◆ Directives
1) Using the faculty profile, explain why Tilley is described as having wide research experience.
2) Echo the faculty profile word for word, everything from "Virginia Tilley, Professor" down to "University (Washington DC).".

======== Page excerpt ========

Virginia Tilley, Professor

Political Science

Professor Virginia Tilley specializes in the comparative and international politics of ethnic and racial conflict. She holds an MA (1993) and PhD (1997) in Political Science from the University of Wisconsin-Madison and a Masters in Arab Studies from the Center for Contemporary Arab Studies at Georgetown University (Washington DC).

Tilley has wide research experience, having lived and studied ethnic conflict in Israel-Palestine, Central America, South Africa and Oceania (the southwest Pacific). She is especially interested in the comparative politics of indigenous peoples in settler-colonial societies. Her research in Central America was compiled as Seeing Indians: A Study of Race, Nation and Power in El Salvador (University of New Mexico Press, 2005). Her work in South Africa included five years as Chief Research Specialist at the Human Sciences Research Council, where she participated in several major studies of post-apartheid South African society and economy. During her three years in Fiji, she directed the Governance Program at the University of the South Pacific while studying the country’s endemic tensions between the indigenous i-Taukei and the (indigenized) Indian population. As a qualitative researcher keenly interested in policymaking, her research focuses on how ethnic and national identities can sometimes be reconceived in ways more favorable to conflict resolution.

======== Recorded data ========

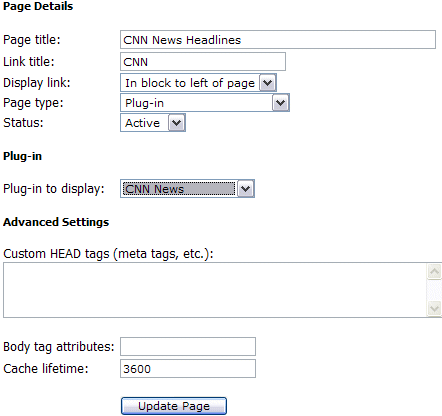Select the 'In block to left of page' value
This screenshot has width=442, height=416.
[x=190, y=83]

========

◆ Answers for the exercise
1) She has lived in and studied ethnic conflict in several regions: Israel-Palestine, Central America, South Africa and Oceania (the southwest Pacific).

2)
Virginia Tilley, Professor

Political Science

Professor Virginia Tilley specializes in the comparative and international politics of ethnic and racial conflict. She holds an MA (1993) and PhD (1997) in Political Science from the University of Wisconsin-Madison and a Masters in Arab Studies from the Center for Contemporary Arab Studies at Georgetown University (Washington DC).